* PROBLEM REQUIREMENTS: Could you reproduce the material verbatim, starting at its first line and continuing through the line that contains "at (590, 356)."?

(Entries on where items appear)
■ ■ ■ ■ ■
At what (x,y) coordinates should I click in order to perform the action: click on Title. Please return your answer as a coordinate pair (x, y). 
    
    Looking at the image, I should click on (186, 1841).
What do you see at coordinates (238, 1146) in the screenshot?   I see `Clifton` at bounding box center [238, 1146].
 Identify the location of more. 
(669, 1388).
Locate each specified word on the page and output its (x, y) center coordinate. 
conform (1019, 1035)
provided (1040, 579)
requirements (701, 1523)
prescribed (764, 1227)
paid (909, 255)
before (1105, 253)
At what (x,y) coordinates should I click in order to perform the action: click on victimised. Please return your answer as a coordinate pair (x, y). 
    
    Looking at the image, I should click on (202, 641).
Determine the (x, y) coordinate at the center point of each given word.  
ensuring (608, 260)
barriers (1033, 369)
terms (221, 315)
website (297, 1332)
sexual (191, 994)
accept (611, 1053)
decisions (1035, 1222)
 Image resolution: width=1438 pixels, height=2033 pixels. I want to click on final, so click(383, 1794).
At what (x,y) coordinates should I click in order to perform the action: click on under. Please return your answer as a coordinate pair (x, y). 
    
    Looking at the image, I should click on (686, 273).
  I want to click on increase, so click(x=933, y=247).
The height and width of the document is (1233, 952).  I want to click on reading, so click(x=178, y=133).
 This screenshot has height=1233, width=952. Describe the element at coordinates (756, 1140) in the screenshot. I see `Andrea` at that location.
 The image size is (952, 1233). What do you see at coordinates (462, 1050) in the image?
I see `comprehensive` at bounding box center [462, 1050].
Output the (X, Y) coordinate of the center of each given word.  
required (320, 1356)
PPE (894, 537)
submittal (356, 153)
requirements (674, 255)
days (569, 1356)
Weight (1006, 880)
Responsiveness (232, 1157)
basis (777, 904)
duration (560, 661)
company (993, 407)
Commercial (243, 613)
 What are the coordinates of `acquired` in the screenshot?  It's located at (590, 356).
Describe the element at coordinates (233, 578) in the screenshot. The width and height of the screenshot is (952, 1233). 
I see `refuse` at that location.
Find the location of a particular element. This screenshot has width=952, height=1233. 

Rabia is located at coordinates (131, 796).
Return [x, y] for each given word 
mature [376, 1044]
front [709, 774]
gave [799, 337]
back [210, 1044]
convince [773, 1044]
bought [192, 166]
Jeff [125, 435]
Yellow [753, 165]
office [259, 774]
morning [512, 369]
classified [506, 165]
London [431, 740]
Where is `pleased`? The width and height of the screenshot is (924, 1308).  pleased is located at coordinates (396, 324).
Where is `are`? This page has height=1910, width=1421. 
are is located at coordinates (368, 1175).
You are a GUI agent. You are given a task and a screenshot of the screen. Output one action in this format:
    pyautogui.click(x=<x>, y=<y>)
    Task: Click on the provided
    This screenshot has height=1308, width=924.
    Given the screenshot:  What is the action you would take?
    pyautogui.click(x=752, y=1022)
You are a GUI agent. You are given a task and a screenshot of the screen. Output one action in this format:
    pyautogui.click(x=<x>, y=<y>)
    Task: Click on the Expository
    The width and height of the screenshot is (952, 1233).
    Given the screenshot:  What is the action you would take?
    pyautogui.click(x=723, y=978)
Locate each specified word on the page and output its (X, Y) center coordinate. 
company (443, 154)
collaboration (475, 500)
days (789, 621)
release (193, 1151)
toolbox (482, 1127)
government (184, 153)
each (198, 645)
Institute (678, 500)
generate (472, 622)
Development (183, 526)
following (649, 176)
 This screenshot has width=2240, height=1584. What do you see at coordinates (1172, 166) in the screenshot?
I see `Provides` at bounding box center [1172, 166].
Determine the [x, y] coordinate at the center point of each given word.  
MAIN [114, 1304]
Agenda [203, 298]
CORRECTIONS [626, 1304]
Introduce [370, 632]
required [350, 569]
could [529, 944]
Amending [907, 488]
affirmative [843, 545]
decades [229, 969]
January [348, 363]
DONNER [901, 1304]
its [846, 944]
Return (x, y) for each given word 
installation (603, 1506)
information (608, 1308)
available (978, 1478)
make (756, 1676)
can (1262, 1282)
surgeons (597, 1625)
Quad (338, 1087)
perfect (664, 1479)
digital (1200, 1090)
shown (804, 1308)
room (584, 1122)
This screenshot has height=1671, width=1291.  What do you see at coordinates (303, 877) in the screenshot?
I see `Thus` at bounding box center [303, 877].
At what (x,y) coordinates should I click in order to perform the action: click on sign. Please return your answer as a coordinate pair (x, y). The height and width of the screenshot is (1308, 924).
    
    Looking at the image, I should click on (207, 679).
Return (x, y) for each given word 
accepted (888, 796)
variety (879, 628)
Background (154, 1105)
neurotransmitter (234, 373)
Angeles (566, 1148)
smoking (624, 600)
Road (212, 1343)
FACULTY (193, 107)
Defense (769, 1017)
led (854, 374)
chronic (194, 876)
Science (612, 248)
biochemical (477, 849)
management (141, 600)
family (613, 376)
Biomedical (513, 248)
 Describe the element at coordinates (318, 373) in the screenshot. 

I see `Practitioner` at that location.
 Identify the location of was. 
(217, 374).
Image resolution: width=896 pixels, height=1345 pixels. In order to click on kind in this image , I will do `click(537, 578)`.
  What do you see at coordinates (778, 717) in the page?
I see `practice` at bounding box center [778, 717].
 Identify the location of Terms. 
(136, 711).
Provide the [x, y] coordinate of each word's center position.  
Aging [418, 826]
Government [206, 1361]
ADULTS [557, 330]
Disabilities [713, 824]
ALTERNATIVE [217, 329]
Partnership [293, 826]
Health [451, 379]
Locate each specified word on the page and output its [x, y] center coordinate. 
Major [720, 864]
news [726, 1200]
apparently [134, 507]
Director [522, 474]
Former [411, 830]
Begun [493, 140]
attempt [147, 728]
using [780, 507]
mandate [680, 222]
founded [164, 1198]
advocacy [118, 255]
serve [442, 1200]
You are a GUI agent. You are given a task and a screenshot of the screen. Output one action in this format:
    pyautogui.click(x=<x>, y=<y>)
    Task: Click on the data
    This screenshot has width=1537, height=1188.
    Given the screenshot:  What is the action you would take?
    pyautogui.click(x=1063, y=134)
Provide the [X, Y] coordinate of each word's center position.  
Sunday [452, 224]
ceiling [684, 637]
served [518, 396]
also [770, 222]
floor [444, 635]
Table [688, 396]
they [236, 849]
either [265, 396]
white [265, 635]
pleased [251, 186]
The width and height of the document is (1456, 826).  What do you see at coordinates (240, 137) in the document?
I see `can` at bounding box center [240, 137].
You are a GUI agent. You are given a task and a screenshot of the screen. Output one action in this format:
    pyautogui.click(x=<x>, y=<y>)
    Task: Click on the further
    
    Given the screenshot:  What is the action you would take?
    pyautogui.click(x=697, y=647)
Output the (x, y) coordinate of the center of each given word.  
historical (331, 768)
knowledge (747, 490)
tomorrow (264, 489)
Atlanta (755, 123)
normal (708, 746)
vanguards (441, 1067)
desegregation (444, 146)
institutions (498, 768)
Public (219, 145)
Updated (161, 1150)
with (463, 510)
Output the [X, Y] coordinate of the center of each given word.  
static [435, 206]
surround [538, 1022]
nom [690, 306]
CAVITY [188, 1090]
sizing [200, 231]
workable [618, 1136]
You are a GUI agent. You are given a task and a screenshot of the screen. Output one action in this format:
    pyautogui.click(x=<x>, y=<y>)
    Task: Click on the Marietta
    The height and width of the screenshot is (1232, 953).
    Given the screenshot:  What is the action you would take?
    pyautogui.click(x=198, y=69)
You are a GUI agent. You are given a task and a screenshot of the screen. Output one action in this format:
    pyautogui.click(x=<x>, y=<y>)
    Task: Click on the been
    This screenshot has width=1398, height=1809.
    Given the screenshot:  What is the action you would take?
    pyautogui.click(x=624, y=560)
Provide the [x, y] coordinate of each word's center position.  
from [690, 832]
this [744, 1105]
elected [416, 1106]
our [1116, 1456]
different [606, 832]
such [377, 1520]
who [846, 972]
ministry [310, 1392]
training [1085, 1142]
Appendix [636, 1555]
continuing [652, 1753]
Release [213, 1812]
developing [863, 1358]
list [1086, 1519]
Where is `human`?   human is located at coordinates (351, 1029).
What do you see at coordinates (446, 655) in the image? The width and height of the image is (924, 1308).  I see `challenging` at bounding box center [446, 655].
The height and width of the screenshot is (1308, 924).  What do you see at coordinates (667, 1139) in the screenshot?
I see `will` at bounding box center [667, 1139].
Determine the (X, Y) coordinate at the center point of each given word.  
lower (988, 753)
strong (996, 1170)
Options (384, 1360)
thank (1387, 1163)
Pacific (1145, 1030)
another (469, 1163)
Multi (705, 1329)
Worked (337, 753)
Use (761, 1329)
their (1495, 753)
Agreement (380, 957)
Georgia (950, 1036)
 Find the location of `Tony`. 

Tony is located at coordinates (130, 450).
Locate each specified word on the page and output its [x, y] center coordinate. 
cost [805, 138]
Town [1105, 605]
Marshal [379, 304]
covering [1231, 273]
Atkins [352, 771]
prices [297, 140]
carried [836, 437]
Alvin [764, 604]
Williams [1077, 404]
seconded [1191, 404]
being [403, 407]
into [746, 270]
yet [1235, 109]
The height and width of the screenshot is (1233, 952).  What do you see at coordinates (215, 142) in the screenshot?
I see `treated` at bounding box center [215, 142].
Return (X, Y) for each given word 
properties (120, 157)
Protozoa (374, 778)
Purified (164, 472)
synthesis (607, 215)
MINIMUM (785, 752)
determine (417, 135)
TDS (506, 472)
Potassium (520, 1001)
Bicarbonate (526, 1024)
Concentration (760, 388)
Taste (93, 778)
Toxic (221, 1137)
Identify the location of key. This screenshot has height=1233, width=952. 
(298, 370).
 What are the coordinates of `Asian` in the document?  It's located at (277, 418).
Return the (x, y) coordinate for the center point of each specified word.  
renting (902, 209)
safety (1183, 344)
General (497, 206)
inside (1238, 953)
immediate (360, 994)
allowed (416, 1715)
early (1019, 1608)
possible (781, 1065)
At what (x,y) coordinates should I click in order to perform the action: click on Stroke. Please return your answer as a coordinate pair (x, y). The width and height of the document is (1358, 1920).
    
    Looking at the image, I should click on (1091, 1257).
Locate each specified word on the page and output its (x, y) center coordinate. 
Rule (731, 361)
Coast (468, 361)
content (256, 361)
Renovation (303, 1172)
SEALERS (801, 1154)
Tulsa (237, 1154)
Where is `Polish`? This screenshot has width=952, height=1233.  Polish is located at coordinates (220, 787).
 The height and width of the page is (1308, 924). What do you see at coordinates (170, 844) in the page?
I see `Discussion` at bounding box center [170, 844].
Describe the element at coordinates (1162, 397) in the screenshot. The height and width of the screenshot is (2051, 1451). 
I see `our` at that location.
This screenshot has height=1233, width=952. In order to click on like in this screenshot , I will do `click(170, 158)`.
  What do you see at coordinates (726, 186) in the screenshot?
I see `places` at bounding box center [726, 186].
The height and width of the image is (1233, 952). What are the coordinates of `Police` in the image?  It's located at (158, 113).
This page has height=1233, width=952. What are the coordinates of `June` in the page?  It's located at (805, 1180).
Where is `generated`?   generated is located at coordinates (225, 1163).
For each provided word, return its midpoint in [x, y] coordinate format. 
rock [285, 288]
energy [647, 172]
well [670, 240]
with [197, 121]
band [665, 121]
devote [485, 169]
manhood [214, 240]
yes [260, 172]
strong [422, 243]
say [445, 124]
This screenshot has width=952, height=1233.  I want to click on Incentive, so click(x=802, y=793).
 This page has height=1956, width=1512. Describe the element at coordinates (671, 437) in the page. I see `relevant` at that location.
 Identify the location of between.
■ ■ ■ ■ ■
* TASK RESULT:
At what (x,y) coordinates should I click in order to perform the action: click on Title. Please return your answer as a coordinate pair (x, y). 
    
    Looking at the image, I should click on (186, 1841).
What do you see at coordinates (238, 1146) in the screenshot?   I see `Clifton` at bounding box center [238, 1146].
 Identify the location of more. 
(669, 1388).
Locate each specified word on the page and output its (x, y) center coordinate. 
conform (1019, 1035)
provided (1040, 579)
requirements (701, 1523)
prescribed (764, 1227)
paid (909, 255)
before (1105, 253)
At what (x,y) coordinates should I click in order to perform the action: click on victimised. Please return your answer as a coordinate pair (x, y). 
    
    Looking at the image, I should click on (202, 641).
Determine the (x, y) coordinate at the center point of each given word.  
ensuring (608, 260)
barriers (1033, 369)
terms (221, 315)
website (297, 1332)
sexual (191, 994)
accept (611, 1053)
decisions (1035, 1222)
 Image resolution: width=1438 pixels, height=2033 pixels. I want to click on final, so click(383, 1794).
At what (x,y) coordinates should I click in order to perform the action: click on under. Please return your answer as a coordinate pair (x, y). 
    
    Looking at the image, I should click on (686, 273).
  I want to click on increase, so click(x=933, y=247).
The height and width of the document is (1233, 952).  I want to click on reading, so click(x=178, y=133).
 This screenshot has height=1233, width=952. Describe the element at coordinates (756, 1140) in the screenshot. I see `Andrea` at that location.
 The image size is (952, 1233). What do you see at coordinates (462, 1050) in the image?
I see `comprehensive` at bounding box center [462, 1050].
Output the (X, Y) coordinate of the center of each given word.  
required (320, 1356)
PPE (894, 537)
submittal (356, 153)
requirements (674, 255)
days (569, 1356)
Weight (1006, 880)
Responsiveness (232, 1157)
basis (777, 904)
duration (560, 661)
company (993, 407)
Commercial (243, 613)
 What are the coordinates of `acquired` in the screenshot?  It's located at (590, 356).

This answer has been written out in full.